Alimentazione, alcune convinzioni popolari smentite dagli esperti

In un’epoca in cui le fonti di informazione sono così numerose, eterogenee e non sempre totalmente attendibili, orientarsi in modo consapevole su un argomento qualsiasi non è un’impresa semplice. Le questioni alimentari non fanno certo eccezione, visto che, tramite il passaparola, vocale o digitale che sia, possono diffondersi delle convinzioni prive di evidenze scientifiche, se non addirittura smentite dalla scienza.
Così, gli esperti dell’AIGO (Associazione Italiana Gastroenterologi Ospedalieri Italiani), nel corso del loro convegno annuale, tenutosi di recente a Perugia, hanno voluto richiamare l’attenzione su alcune credenze popolari che, a loro giudizio, devono essere messe in discussione, almeno sotto determinati aspetti.


Caffè e vino dannosi per il fegato?

Il Dottor Gioacchino Leandro, presidente dell’AIGO, spiega, ad esempio, come la convinzione diffusa secondo la quale il caffè è dannoso per il fegato non sia del tutto fondata.
Consumandone con moderazione, due tazzine al giorno, il caffè risulta persino benefico in caso di steatosi epatica, patologia che comporta un accumulo di grasso nel fegato, come dimostrato da alcuni studi.

E nemmeno il vino va considerato come una minaccia seria per il fegato.
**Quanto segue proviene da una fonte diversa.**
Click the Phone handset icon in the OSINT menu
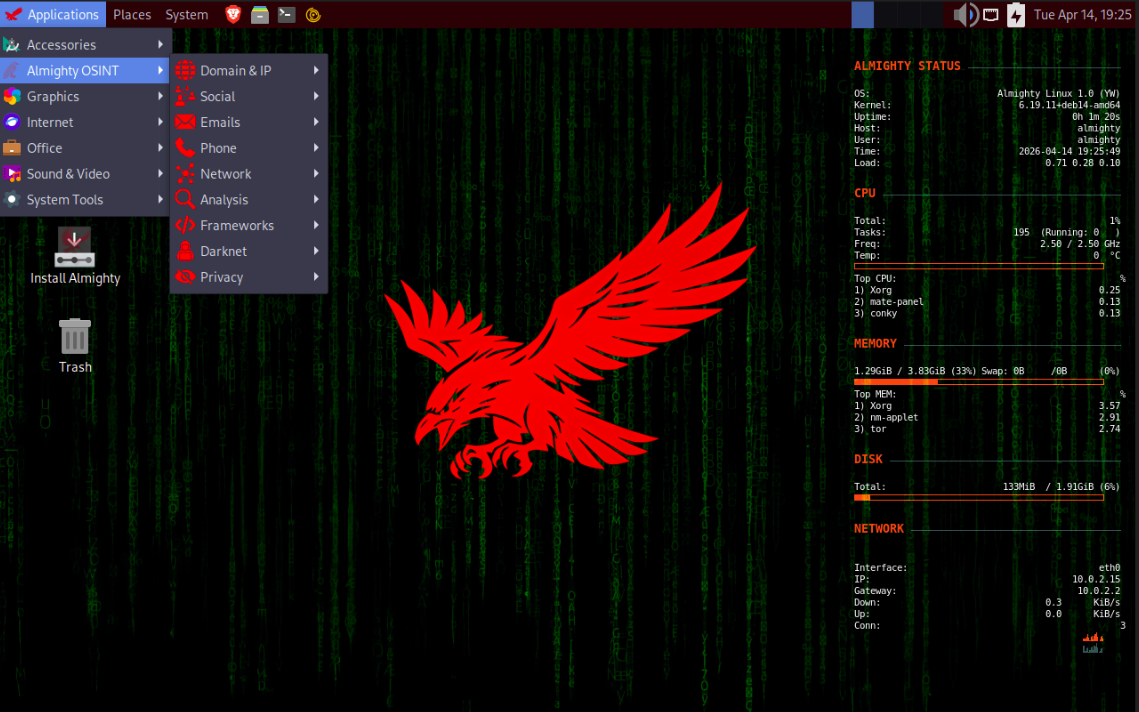The image size is (1139, 712). (184, 147)
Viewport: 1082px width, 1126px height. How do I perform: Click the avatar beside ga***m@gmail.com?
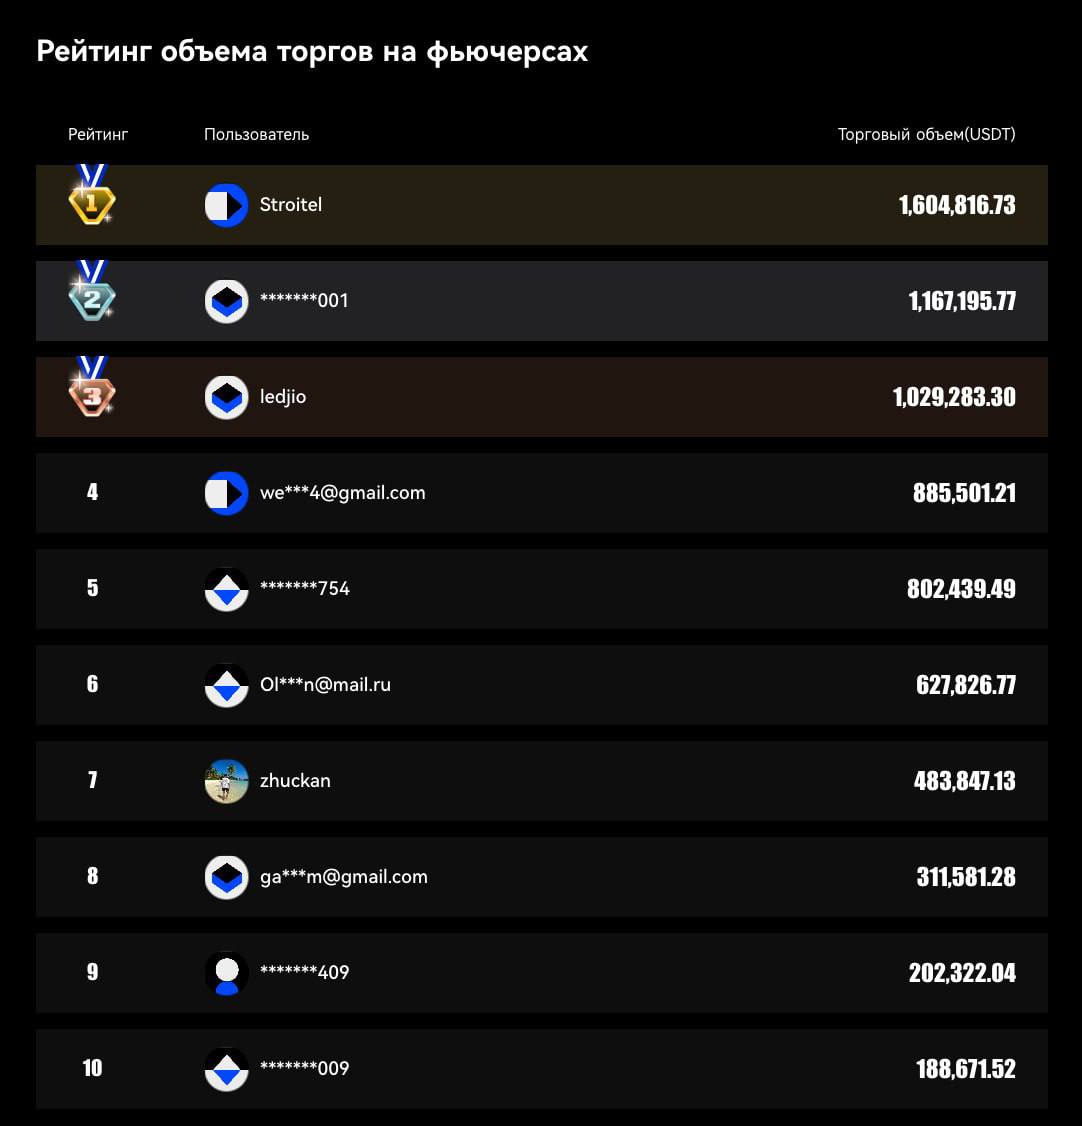(226, 877)
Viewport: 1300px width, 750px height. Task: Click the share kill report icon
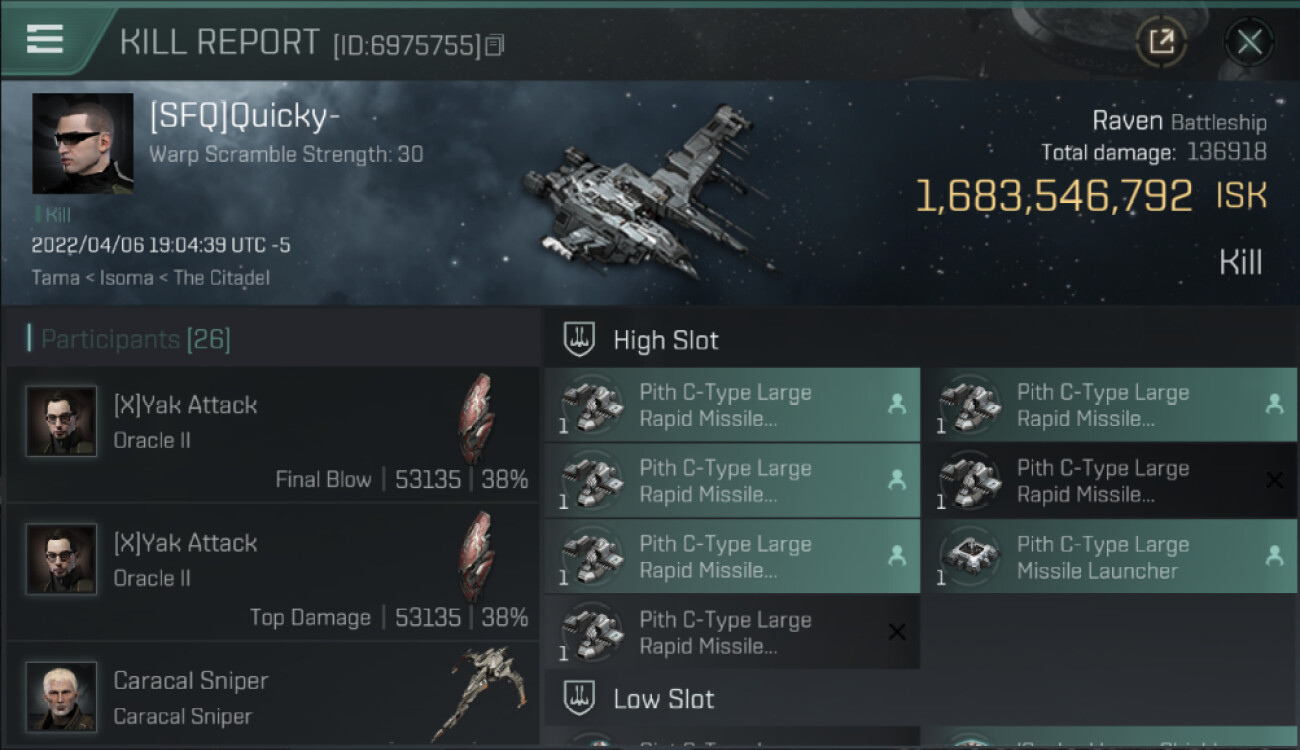[x=1161, y=42]
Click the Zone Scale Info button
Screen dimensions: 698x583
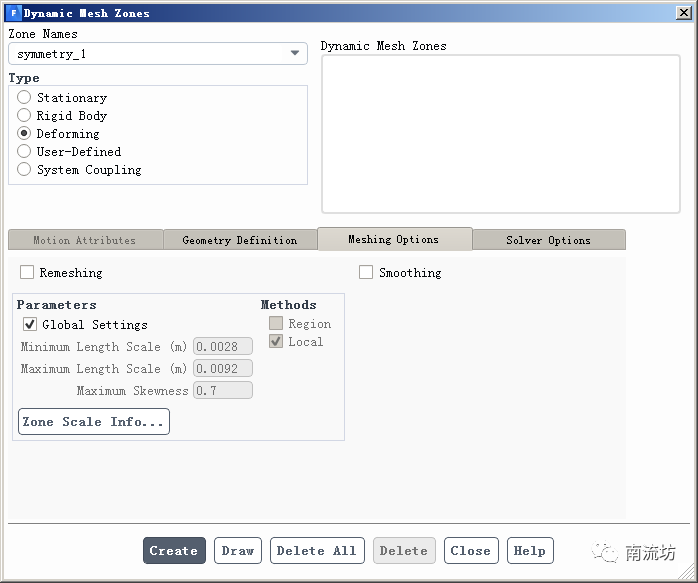[94, 422]
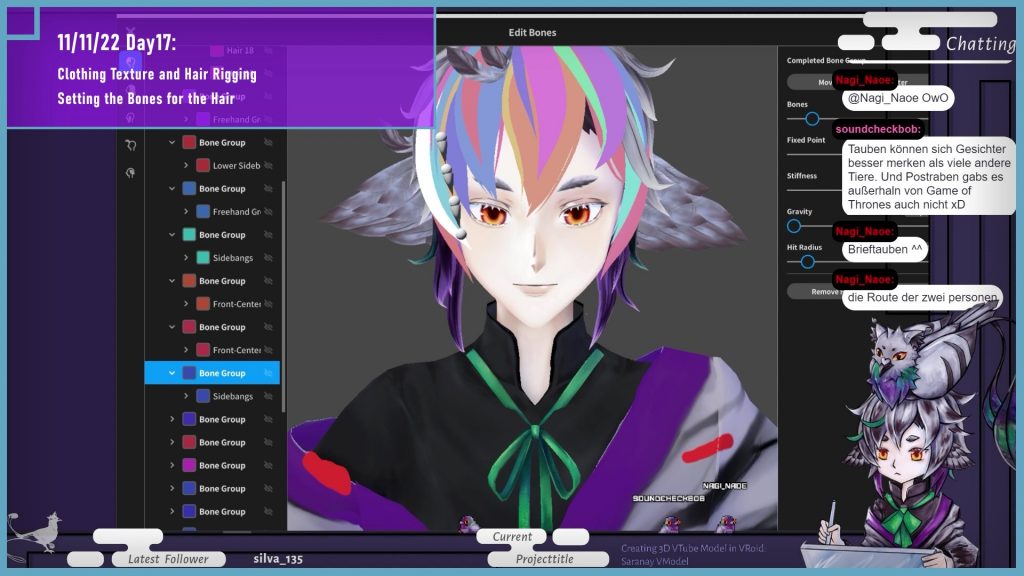Image resolution: width=1024 pixels, height=576 pixels.
Task: Select the Freehand Gr item with blue swatch
Action: (x=236, y=212)
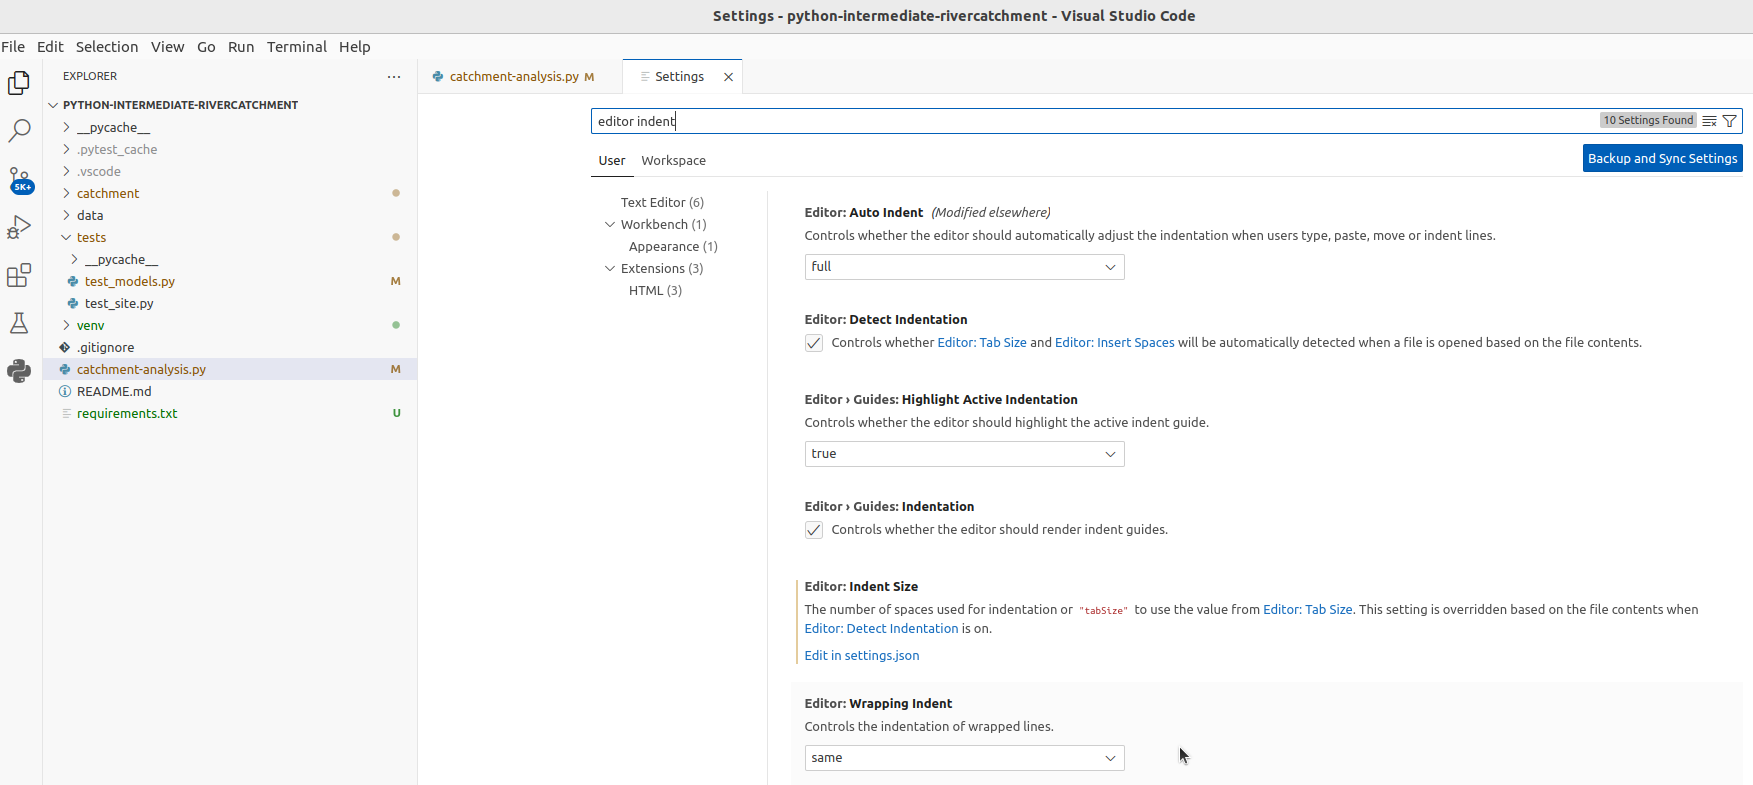
Task: Open Run and Debug view icon
Action: click(x=19, y=227)
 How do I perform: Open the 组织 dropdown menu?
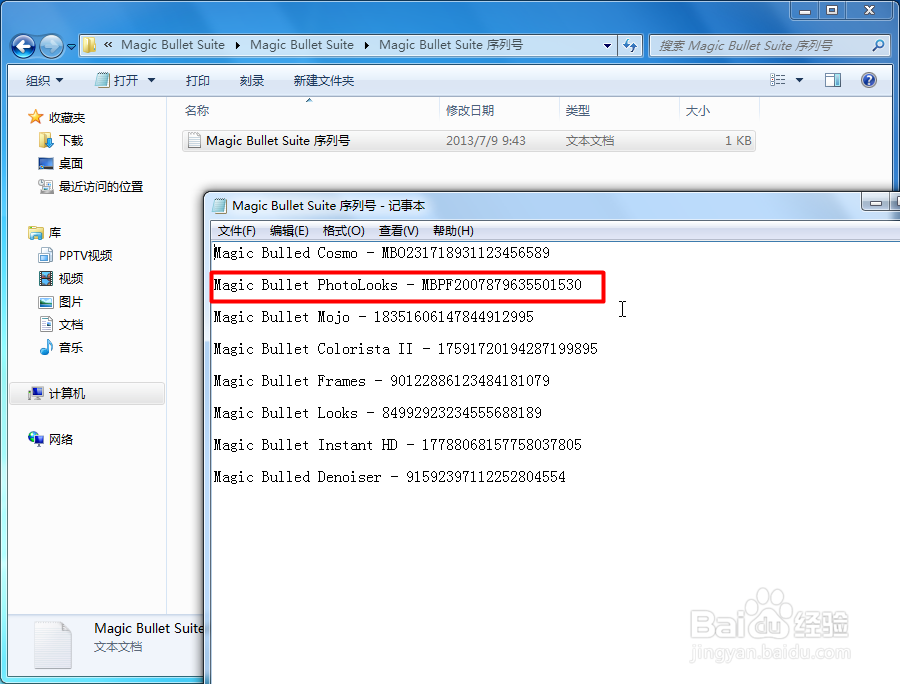pyautogui.click(x=44, y=80)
Difatti, nella buccia dell’uva e nel vino, quello rosso in particolare, si trova il resveratrolo, sostanza antiossidante che pare in grado di esercitare la propria azione protettiva non solo a beneficio del cuore ma anche del fegato.

Tè verde e diete senza glutine

Per contro, non è così scontato che il tè verde sia sempre e comunque salutare. Le sue doti antiossidanti sono innegabili, specifica il dottor Leandro, ma occorre prestare attenzione quando si assume tè verde come ingrediente all’interno di integratori e prodotti che contengono altre sostanze. Difatti, vi sono stati casi di insufficienza epatica associati al consumo di estratti di tè verde.
Inoltre, nel tè verde è contenuta una sostanza chiamata “epigallocatechina-3-gallato” (EGCG), una sostanza che possiede proprietà antiossidanti, ma che può avere anche effetti irritanti per le persone affette da sindrome del colon irritabile.

Altra convinzione popolare ma priva di fondamento riguarda uno dei trend alimentari più in voga degli ultimi anni, quello delle diete “gluten free” seguite anche da chi potrebbe consumare cibi contenenti glutine senza problemi. Un regime dietetico privo di glutine dovrebbe essere adottato solo da chi è intollerante a questa sostanza, e non da quanti presuppongono che, eliminando il glutine, la propria alimentazione diventi più sana e favorisca il dimagrimento.
Una dieta senza glutine seguita da chi non è costretto a farlo rischia di rivelarsi carente delle fibre contenute nei carboidrati, essenziali per la funzionalità dell’intestino; inoltre, il rischio è quello di tendere a compensare l’assenza di pane e pasta con dei grassi saturi.


Frutta e succhi di frutta

Si potrebbe poi affermare che neppure il noto proverbio che recita “una mela al giorno leva il medico di torno” sia universalmente valido.
Infatti, le persone affette da sindrome del colon irritabile devono limitare il proprio consumo di mele e di pere, frutti che contengono zuccheri fermentabili dannosi per chi soffre di questo disturbo.

Infine, non è esatto sostenere che i succhi di frutta facciano sempre bene. Per quanto riguarda questo tipo di bevande, occorre verificare quanto fruttosio contengano. Assumendo di frequente una buona quantità di fruttosio si ottiene l’effetto di incrementare la presenza di grassi nel fegato.
Per questo motivo, i succhi di frutta ricchi di fruttosio vanno assunti con molta moderazione. L’unica eccezione in tal senso è costituita dal succo di arance rosse, che invece riduce la presenza di grassi nel fegato.